(Work required):
State, as a number alone, how many lines of the entries contain the word "selector".

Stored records

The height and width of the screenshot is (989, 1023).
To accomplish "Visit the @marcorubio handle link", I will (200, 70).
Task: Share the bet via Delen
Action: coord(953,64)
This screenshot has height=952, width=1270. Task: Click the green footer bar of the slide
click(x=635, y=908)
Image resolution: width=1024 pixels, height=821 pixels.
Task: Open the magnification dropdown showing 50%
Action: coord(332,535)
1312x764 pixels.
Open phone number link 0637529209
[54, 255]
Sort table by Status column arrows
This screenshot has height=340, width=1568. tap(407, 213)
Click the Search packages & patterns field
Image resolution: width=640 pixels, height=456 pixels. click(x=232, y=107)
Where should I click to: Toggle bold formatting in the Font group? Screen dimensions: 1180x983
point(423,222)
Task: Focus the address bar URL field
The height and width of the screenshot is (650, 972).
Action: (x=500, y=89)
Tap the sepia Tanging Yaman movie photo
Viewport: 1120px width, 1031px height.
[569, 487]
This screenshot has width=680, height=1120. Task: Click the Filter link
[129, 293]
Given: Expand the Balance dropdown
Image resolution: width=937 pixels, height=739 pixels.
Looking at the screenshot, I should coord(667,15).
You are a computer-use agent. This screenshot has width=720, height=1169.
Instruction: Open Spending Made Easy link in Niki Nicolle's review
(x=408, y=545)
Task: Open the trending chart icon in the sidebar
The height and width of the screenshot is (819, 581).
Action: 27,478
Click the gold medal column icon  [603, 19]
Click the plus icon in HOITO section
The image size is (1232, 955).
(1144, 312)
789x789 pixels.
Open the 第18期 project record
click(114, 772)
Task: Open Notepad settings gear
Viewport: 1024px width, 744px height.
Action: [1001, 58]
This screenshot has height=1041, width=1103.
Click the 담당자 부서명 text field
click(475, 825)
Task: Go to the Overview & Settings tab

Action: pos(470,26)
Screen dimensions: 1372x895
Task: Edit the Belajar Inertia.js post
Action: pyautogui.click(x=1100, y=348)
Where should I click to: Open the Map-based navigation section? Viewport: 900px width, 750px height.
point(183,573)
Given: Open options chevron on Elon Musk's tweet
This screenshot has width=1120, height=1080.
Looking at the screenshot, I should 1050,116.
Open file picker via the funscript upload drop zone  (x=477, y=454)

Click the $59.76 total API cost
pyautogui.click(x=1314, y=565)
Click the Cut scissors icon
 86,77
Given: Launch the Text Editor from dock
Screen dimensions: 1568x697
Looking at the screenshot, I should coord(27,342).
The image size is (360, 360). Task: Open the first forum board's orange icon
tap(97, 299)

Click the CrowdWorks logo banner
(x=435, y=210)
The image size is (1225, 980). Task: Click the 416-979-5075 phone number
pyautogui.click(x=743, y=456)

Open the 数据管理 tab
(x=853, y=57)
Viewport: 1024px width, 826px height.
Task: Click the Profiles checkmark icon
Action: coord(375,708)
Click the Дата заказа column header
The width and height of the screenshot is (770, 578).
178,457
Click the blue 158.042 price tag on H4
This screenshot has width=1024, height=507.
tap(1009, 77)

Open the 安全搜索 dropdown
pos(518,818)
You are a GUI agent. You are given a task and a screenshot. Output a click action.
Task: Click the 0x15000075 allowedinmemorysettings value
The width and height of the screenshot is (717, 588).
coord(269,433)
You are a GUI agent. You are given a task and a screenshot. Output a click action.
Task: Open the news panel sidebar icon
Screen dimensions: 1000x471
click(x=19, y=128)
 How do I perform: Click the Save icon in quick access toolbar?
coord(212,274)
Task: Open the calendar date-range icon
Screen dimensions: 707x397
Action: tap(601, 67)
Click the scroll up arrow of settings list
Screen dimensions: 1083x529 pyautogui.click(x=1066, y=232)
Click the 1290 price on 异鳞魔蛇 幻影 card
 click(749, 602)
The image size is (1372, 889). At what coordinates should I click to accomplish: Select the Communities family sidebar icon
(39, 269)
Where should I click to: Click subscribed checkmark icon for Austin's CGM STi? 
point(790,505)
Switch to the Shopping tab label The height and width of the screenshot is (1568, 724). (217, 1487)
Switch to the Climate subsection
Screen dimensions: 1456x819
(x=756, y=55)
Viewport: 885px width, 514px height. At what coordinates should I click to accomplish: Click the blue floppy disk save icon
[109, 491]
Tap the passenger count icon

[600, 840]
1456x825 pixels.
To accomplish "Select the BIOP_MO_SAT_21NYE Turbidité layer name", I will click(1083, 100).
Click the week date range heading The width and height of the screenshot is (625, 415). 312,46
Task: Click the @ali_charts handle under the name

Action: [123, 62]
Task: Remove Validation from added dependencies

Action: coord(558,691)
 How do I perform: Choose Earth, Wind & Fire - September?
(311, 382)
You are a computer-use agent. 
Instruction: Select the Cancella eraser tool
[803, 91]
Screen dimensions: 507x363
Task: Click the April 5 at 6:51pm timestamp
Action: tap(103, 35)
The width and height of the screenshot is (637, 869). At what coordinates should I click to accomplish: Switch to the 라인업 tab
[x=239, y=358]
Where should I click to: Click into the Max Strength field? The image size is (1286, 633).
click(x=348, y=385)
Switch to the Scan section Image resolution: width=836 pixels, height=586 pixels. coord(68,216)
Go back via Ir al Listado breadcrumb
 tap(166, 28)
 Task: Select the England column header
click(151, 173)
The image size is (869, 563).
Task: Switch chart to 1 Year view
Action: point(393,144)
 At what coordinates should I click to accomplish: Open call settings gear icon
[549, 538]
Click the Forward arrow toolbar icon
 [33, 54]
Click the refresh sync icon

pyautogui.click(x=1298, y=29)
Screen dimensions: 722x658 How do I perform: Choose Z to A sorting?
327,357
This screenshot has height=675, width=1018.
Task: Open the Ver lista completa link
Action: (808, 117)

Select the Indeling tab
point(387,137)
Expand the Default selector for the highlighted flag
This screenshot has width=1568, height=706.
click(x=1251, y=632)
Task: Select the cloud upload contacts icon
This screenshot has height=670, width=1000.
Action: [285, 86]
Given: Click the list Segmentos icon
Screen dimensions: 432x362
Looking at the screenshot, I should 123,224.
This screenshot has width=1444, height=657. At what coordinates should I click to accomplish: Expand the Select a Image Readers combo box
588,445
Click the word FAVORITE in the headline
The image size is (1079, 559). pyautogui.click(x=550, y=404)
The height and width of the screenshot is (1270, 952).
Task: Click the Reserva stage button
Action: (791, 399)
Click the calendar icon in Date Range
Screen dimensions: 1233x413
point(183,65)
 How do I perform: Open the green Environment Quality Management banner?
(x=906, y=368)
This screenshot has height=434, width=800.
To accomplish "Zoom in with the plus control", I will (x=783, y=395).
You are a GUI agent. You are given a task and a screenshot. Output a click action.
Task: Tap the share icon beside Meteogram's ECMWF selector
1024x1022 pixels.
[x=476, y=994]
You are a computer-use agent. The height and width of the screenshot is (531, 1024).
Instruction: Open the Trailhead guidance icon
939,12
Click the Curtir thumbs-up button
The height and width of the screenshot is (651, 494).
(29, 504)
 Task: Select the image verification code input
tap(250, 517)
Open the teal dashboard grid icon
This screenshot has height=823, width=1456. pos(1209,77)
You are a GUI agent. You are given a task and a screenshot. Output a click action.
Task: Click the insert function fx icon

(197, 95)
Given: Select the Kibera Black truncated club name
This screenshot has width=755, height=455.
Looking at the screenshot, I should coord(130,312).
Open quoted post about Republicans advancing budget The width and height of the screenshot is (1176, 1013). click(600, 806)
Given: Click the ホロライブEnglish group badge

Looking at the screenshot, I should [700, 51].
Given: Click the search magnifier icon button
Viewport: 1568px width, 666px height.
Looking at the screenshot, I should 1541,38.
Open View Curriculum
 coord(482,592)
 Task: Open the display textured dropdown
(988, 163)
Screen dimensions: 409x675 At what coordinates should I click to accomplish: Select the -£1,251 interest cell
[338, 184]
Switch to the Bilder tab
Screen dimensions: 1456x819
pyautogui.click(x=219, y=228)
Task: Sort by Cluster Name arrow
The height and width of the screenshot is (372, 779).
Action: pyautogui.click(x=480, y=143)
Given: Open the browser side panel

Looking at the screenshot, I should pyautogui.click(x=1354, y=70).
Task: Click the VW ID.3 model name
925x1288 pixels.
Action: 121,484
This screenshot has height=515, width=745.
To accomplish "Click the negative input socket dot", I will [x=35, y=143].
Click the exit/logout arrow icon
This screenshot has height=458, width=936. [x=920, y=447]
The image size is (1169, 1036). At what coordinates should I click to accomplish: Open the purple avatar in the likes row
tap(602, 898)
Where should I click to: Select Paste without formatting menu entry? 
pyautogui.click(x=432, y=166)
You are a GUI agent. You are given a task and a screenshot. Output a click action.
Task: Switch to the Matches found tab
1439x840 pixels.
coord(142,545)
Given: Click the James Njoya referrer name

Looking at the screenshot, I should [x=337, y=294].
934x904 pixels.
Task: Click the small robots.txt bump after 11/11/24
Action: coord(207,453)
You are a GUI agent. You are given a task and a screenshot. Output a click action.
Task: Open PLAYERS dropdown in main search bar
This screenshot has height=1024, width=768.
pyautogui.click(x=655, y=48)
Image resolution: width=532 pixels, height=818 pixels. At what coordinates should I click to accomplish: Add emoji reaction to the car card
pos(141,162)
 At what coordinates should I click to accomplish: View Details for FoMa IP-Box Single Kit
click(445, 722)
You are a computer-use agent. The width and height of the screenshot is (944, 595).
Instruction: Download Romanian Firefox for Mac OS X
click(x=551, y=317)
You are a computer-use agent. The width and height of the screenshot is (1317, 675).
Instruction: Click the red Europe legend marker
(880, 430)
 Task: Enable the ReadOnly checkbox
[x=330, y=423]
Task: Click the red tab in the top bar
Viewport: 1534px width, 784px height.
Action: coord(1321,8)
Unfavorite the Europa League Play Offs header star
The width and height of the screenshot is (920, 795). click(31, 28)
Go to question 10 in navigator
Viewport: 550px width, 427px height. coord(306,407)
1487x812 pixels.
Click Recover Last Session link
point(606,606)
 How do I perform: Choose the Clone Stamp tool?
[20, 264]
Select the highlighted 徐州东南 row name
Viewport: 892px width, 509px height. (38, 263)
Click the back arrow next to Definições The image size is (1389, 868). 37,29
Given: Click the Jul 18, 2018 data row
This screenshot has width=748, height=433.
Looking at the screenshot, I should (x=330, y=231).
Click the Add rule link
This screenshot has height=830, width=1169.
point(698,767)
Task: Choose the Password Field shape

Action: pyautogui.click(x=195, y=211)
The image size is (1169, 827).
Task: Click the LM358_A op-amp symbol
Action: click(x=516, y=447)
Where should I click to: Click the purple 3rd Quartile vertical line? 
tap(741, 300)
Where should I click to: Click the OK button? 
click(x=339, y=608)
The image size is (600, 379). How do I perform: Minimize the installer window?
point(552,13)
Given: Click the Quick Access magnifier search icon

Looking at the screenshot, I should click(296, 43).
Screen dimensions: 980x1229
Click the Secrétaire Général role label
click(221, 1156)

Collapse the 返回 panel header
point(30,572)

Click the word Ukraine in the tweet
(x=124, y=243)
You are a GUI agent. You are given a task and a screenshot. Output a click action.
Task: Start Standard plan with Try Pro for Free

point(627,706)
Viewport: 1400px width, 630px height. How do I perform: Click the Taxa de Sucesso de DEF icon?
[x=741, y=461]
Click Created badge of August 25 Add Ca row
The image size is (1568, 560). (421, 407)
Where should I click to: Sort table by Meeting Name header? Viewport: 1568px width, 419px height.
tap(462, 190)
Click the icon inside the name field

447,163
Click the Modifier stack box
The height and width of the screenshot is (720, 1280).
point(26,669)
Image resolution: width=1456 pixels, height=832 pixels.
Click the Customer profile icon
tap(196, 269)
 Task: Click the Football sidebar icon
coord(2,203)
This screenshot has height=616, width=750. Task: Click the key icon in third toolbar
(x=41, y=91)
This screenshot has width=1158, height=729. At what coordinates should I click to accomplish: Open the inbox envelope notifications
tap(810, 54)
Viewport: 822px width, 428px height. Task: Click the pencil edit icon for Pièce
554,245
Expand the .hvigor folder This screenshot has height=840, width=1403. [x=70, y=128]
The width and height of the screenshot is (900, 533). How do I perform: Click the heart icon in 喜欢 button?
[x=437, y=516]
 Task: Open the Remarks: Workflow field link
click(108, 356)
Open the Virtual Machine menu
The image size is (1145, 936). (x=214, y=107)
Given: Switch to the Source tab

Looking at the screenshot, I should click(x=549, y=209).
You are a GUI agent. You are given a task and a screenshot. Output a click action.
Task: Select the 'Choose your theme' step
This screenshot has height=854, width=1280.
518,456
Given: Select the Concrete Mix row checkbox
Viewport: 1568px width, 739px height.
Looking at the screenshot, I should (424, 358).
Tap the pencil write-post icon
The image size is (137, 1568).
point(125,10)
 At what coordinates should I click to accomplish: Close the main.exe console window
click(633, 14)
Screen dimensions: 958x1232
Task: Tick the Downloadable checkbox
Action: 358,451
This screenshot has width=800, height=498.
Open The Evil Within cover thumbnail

(Output):
2